Gestern Abend ging die Aktie der Wacker Chemie AG aus München bei einem Kurs von 91,5 Euro aus dem Handel. Damit ist das Kurspotential des Unternehmens, das einer der weltweit größten Hersteller von Silizium für die Solarbranche ist, noch nicht ausgereizt. Davon geht zumindest Christian Schöndube aus, Analyst der WGZ Bank. Er rät, die Beteiligung zu halten und nennt als Kursziel 96 Euro. Der Experte sieht moderate Aufwärtspotenzial, weil Wacker nach seiner Einschätzung weiter von der positoven Marktentwicklung bei Silizium profitieren könne.

Silizium ist der wichtigste Rohstoff für die Hersteller von Solarmodulen. Nachdem in jenem Sektor eine mehrjährige Marktbereinigung mit hohen Überkapazitäten überwurnden ist, steigt die Nachfrage für den Rohstoff und damit klettern auch die Preise für Silizium. Der Konzern aus München hatte Anfang August einen Gewinn- und Umsatzsprung im zweiten Quartal gemeldet. Das Konzernergebnis vor Zinsen und Steuern (EBIT) von Wacker kletterte von 52,5 Millionen Euro im zweiten Quartal 2013 auf 82,1 Millionen Euro im aktuellen Berichtsquartal, die EBIT-Marge von 4,6 auf 6,6 Prozent. Der Quartalsumsatz wurde gegenüber dem Vorjahreszeitraum um acht Prozent auf 1,242 Milliarden Euro verbessert. Dazu hatte die Silizium-Sparte mit einem Umsatzwachstum von rund 34 Prozent wesentlich beigetragen. Zudem hat der Solarzulieferer den Ausblick für 2014 bestätigt und erwartet demnach für das Gesamtjahr ein Umsatzwachstum im mittleren einstelligen Prozentbereich und beim Gewinn sogar ein zweistelliges Plus. Die Zahlen für die ersten neun Monate sollen Ende Oktober veröffentlicht werden. 
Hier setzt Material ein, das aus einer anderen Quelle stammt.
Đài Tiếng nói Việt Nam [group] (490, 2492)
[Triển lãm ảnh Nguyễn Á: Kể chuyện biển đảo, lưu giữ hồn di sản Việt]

Schöndube weist darauf hin, dass sich der Preis für Polysilizium im Spotmarkt inzwischen stabilisiert hat, nachdem er über Jahre hinweg stark eingebrochen war. Inzwischen steige der Preis sogar leicht an. Vor allem aber komme Wacker Chemie das starke Wachstum der Solarbranche zu Gute. Dies gelte insbesondere für China, wo derzeit mit Absatnd die meisten Soalranalgen neu ans Netz kommen und wichtige Kunden von Wacker Chemie Soalrtechnik produzieren. Wacker Chemie geht laut dem Analysten für 2015 weltweit von Neuinstallationen für Photovoltaikleistung im Bereich von 49 bis 65 Gigawatt (GW) aus. Bei Silizium rechnet der Konzern bis 2017 mit einem Anstieg der weltweiten Absatzmenge auf 360.000 Tonnen pro Jahr nach 213.000 Tonnen in 2013. Er gehe davon aus, dass die Nachfrage langfristig das Angebot übersteigen wird.

Dennoch rät Schöndube zur Vorsicht. Die tatsächliche Preisentwicklung bei Polysilizium sei weiterhin ungewiss. Es sei durchaus möglich, dass künftig wieder neue Überkapazitäten entstehen könnten, die den Polysiliziumpreis erneut unter Druck bringen würden. Wacker Chemie verfügte im ersten Halbjahr 2014 über eine Kapazitätsauslastung von nahezu 100 Prozent. Das Unternehmen hat die Inbetriebnahme seines neuen Polysiliziumwerks in den USA verschoben und will es nun erst Mitte 2015 in Betrieb nehmen. „Als Vorteil für Wacker Chemie sehen wir dabei, dass der Konzern als Kostenführer im Branchenvergleich weniger anfällig für sinkende Preise ist“, stellt der Analyst dazu fest. Er sieht von einer Kaufempfehlung aber ab, auch weil auf dem aktuellen Kursniveau ein Großteil der verbesserten Geschäftsperspektiven bereits eingepreist sei.